--- BEGIN DATA SHOWN ---
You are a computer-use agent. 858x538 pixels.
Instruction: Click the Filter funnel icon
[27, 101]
--- END DATA SHOWN ---
--- BEGIN DATA SHOWN ---
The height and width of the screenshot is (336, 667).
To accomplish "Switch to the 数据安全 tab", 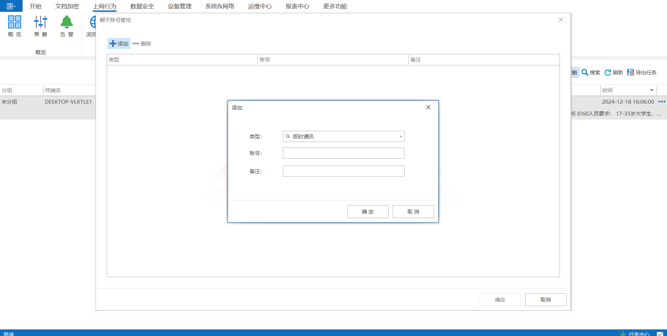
--- END DATA SHOWN ---
### [EXERCISE OBJECTIVE]
From the material above, reproduce the lines starting with the line containing "The height and" and going on through the line containing "to the 数据安全", both included. Leave any pictures out of your answer.

### [COMPLETED TASK]
The height and width of the screenshot is (336, 667).
To accomplish "Switch to the 数据安全 tab", 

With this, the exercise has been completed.